A unos pasos de un escaparate, tapándose
el rostro con un pañuelo de batista, se encontró con Alizee. Ella llevaba una
falda de seda gris con una manteleta de encaje negro, un velo le cubría la
cabeza y sus manos enguantadas parecían diminutas y finas. En torno a su figura
flotaba un suave perfume de violetas.
‒¡Alizee! ‒le habló con timidez pues había
pasado mucho tiempo. La última vez que la vio tenía ocho o diez años y él
veinte.
‒No sé quién sois.
‒Alexandre Florent. ¿No me recordáis? Iba
con mi madre a la casa de Madame Delfine. Había un galeno o algo parecido que
me atendía. Se llamaba…
‒Trevou ‒respondió con rapidez Alizee
mientras se acomodaba el velo como queriendo ocultarse más de aquel
desconocido.
‒Sí, claro ‒añadió sonriendo Alexandre,
pero su risa se apagó cuando miró sus ojos. Comenzó a temblar con intención de
escapar de ella.
‒¿Te sientes bien?
‒No ‒aclaró de inmediato y giró sobre sus
pasos para alejarse amarrado a una quietud que lo transformaba en espejismo. Él
era prisionero, víctima y testigo de un pasado sin cerrojos ni fronteras. La
soledad lo hostigaba. Alizee era también peregrina de una historia inexistente,
detrás de una llama que se extinguía como si todo su cuerpo fuera un disfraz.
‒Vamos ‒le dijo Louise cuando salió de la
tienda‒. ¿Os ocurre algo?
‒Vi al muchacho que iba a casa como
paciente del doctor Trevou. Tendría unos treinta años, no lo conocí en un
primer momento.
‒Yo si lo viera tampoco. Es que pasan
tantos enfermos por el hospedaje que terminan todos teniendo la misma cara.
‒No creo, lo que ocurre es que no prestáis
atención. ¡Señorita Louise! ¿Por qué la gente os llama así? ‒preguntó, de
repente, Alizee.
‒Bueno, es que nunca me vieron con un
esposo.
‒¿Y mi padre?
‒Ya os conté que me abandonó antes de que
nacieras. Mejor no hablemos de él porque me pone la piel terrosa.
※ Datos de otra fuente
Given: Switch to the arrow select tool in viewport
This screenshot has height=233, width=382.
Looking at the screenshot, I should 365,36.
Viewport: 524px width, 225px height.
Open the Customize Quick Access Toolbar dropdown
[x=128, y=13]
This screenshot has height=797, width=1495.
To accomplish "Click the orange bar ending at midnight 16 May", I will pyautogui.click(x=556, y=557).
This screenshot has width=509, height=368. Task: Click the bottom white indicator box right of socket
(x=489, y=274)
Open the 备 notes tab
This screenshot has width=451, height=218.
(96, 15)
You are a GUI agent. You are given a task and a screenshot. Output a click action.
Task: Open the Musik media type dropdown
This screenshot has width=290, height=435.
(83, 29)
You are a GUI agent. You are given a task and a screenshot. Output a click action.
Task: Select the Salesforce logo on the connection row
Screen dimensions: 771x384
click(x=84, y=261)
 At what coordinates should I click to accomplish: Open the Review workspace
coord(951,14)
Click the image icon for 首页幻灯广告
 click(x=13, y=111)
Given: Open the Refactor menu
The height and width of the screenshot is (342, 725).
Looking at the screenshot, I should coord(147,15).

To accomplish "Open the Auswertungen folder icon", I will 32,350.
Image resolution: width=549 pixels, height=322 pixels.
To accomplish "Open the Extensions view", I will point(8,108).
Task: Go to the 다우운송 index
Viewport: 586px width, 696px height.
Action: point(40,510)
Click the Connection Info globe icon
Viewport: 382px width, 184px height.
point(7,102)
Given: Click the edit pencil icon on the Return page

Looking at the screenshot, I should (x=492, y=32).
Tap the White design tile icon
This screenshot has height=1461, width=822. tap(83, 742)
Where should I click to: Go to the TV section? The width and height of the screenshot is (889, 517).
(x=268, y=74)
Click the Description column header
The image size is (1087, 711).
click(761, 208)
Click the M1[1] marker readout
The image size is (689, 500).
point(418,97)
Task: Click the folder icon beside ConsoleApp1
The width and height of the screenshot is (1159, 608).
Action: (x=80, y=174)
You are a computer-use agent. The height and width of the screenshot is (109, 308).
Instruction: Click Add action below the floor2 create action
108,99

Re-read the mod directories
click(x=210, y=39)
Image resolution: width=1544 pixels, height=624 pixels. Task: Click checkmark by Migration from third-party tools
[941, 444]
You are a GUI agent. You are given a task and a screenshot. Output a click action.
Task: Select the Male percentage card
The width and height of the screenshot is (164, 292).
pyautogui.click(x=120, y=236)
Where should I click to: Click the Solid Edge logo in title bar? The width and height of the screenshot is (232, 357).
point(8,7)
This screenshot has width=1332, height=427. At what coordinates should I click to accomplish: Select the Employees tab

‒¡Pobre madre! ‒respondió Alizee entre
risas.
Se alejaron de la Mercerie con cierta alegría. En aquel lugar humilde vendían de
todo: ropa blanca, gorros de tul de canutillo, mangas y cuellos de muselina,
camisetas, medias y tirantes; cada prenda pendía de un gancho de bronce. La
vitrina se hallaba cubierta de sacos peludos usados y los gorros resaltaban
sobre el papel blanco del escaparate. En el lateral derecho, se exhibían
ovillos de lana rosa, cajas con redecillas para el pelo con cuentas de piedra
ámbar, paquetes de agujas de tejer calcetines, modelos de tapicería y carretes
de cintas. El negocio pobre era el lugar donde Louise podía comprar. No había
dinero para lujos.
‒¿De dónde vienes así agitado? ‒preguntó
Rosalie mientras cosía un ruedo con una aguja de hueso sentada junto a Celine
que bordaba con un aparato redondo y deforme de la abuela Lisa.
‒¡Madre, ya soy grande!
‒No interesa. Me gusta saber dónde está mi
familia.
‒Pues, sois muy posesiva. No sabéis que
los hijos sufren cuando las madres los vigilan y protegen tanto. Pasan a ser
egoístas porque quieren manejar nuestras vidas. Sienten que les pertenecemos.
‒¿Acaso no es así?
‒No. Soy libre; un hombre de treinta años
no puede descuidar sus palabras, ni por abatimiento ni por dolor.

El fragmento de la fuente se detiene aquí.